Но, подумав немного, она решила посвятить это тихое утреннее время совсем другим вещам, нежели любование рассветом. Иррис оделась, привела себя в порядок и, пройдя тихо мимо комнаты Арманы, которая находилась позади гостиной, вышла в коридор.
Со вчерашнего вечера у её двери появились два охранника, и они встрепенулись при виде Иррис, но она велела им оставаться на месте, сказав, что лишь прогуляется по галерее и никуда не уйдёт.

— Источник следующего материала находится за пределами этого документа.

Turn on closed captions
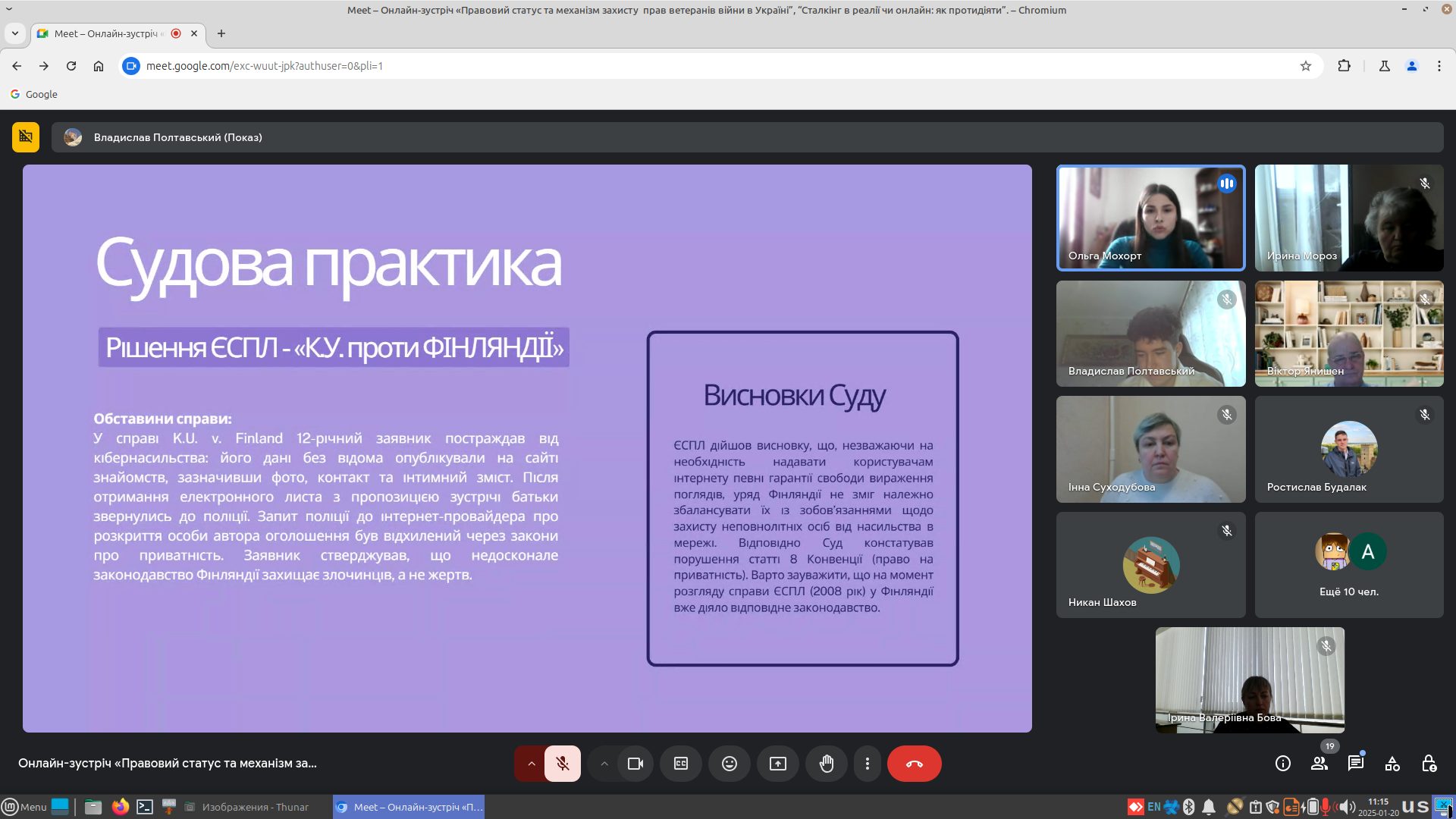 click(681, 764)
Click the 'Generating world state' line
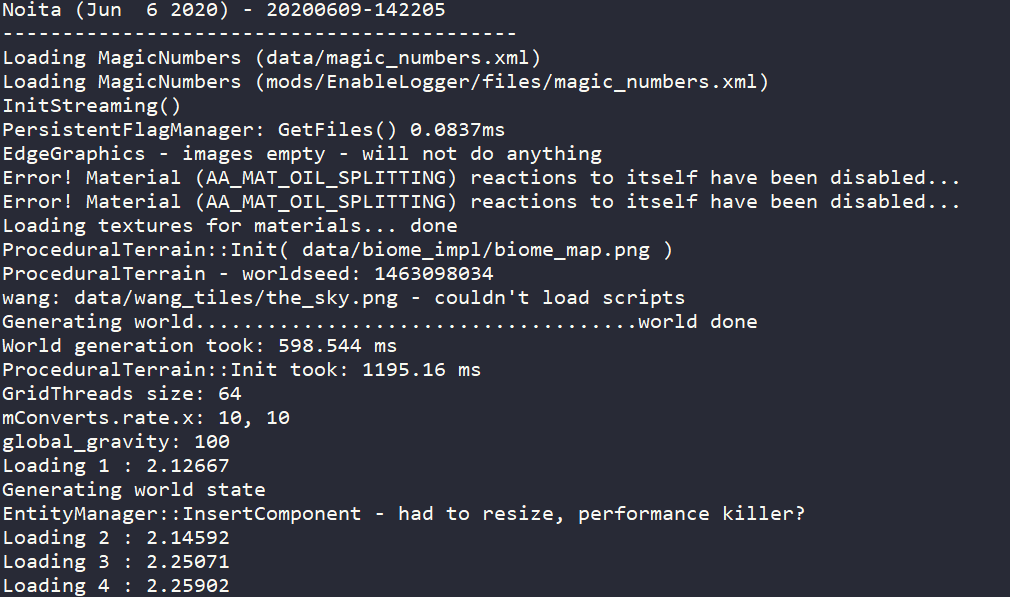 [134, 490]
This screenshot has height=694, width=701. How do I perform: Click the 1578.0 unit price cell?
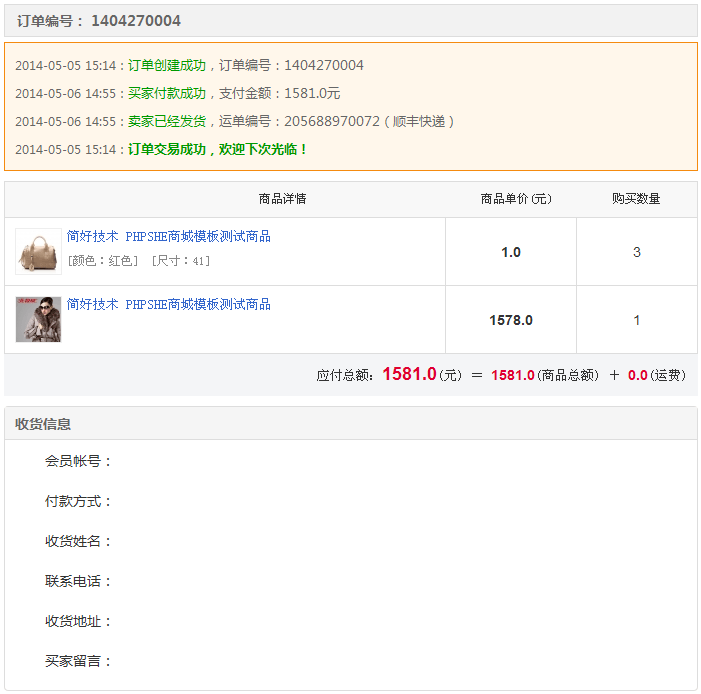[510, 321]
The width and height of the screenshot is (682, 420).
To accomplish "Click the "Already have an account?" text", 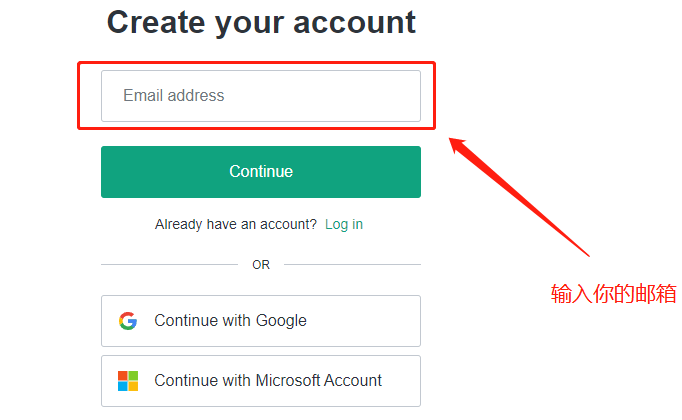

Она поднялась на один пролёт лестницы и свернула в библиотеку — большой двухъярусный зал, одна стена которого с множеством полукруглых окон выходила в сад. Уже было достаточно светло, и можно обойтись без светильников и свечей. В столь ранний час здесь было очень тихо, и мысль о том, что сюда и в самом деле вряд ли кто-то заглянет, ей понравилась.
Большой стол из красного дерева занимал весь центр комнаты. На нём громоздилось два внушительных письменных прибора из яшмы, и вокруг стояло несколько кресел, обтянутых коричневой кожей. В простенках висели картины морских сражений, изображения кораблей, рыб и карты. Иррис прошлась вдоль полок — собрание книг и фолиантов впечатляло. Она дотронулась пальцами до корешков и… пропала.